Vulnerable to attacks
Biden’s current messaging on religious freedom leaves him vulnerable to attacks from President Donald Trump and his supporters, Sider noted. At recent campaign events, the president has promoted the idea that people of faith would suffer under a Biden administration.
“Essentially, they’re against God if you look at what they’re doing with religion,” Trump said during a recent tele-rally with supporters in Pennsylvania, according to Newsweek.
Many pro-Trump ads make similar claims, Taber said, arguing that Republicans are overlooking Biden’s strong religious freedom record.
“You’d think Biden was out there with a sledgehammer personally knocking down churches,” he said.
There’s likely no way for the Biden campaign to completely silence these attacks, Taber said. Biden respects religious freedom, but he’s been willing to push back against those who believe it trumps other human rights.
In the context of LGBTQ rights, that means Biden is more interested in finding opportunities for compromise than in carving out broad religious exemptions to nondiscrimination laws.
“Biden will reverse Trump’s policies misusing ... broad (religious) exemptions and fight so that no one is turned away from a business or refused service by a government official just because of who they are or who they love,” the campaign’s LGBTQ policy page explains.

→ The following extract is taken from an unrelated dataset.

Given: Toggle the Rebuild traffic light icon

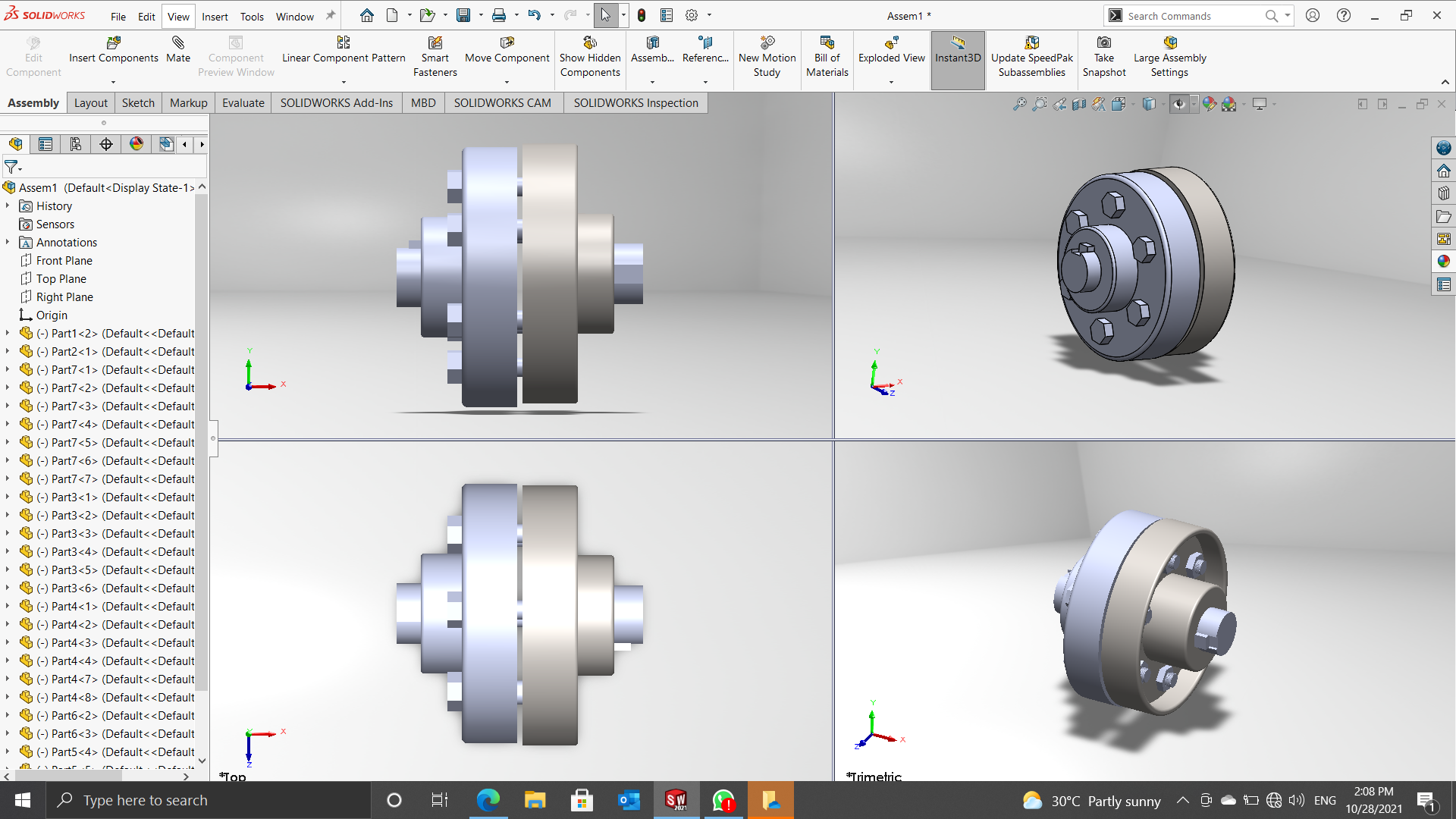Looking at the screenshot, I should tap(642, 15).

Promises like these likely hurt Biden’s chances among religious voters, since many faith leaders have come out in support of the Trump Administration’s efforts to protect faith-based adoption agencies, people of faith who own businesses and other religious organizations.

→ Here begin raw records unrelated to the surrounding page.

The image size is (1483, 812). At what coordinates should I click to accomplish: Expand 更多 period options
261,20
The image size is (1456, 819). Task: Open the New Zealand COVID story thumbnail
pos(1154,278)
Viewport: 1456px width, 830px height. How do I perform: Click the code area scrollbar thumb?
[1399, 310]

“There’s a sense that Trump is the defender of the church and religious liberty,” said John Gehring, the Catholic program director for Faith in Public Life, to the Deseret News earlier this month.
Biden also recently criticized the Supreme Court’s ruling granting Catholic nuns and other religious objectors to birth control an exemption to the Affordable Care Act’s contraceptive mandate. It would have been better to accommodate these religious employers rather than totally exempt them, he said in a statement.

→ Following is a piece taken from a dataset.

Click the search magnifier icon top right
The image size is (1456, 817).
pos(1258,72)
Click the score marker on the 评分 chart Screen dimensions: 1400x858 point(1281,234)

“If I am elected, I will restore the Obama-Biden policy that ... (provided) an exemption for houses of worship and an accommodation for nonprofit organizations with religious missions,” Biden said.
Sider is not calling on the former vice president to abandon these beliefs. But he does believe Biden should address them more openly in order to assure conservative religious voters that, at the very least, he understands why they disagree.
“The truth is I have not heard in any detail what he is saying on” religious freedom, Sider said. “I would hope that he would say some more.”
White is more skeptical than Sider of the value in Biden changing his approach. While he knows that many of his fellow Catholics track religion-related policies closely, he doubts that deeper engagement with religious freedom will do much to earn Biden more votes.
“I think (the issue of religious freedom) does drive certain elites, but I don’t think it drives the mass public. I don’t think most voters are hanging on the edge of their seat waiting for the Biden campaign to address it,” he said.
Similarly, Taber questioned whether it would be wise for the campaign to get into the weeds on culture war issues. He and other religious Democrats already believe that Biden will listen to and work to address their concerns.
“I’m very impressed with all the outreach Biden has been doing,” Taber said.
Sider acknowledged that more talk about religious freedom won’t guarantee Biden wins the White House. However, it can increase his chances of getting through to the conservative religious voters he’s targeted with recent outreach efforts, he said.
“I can’t see how it would hurt him” among his current supporters, Sider said. Instead, “it could help him win votes from the other side.”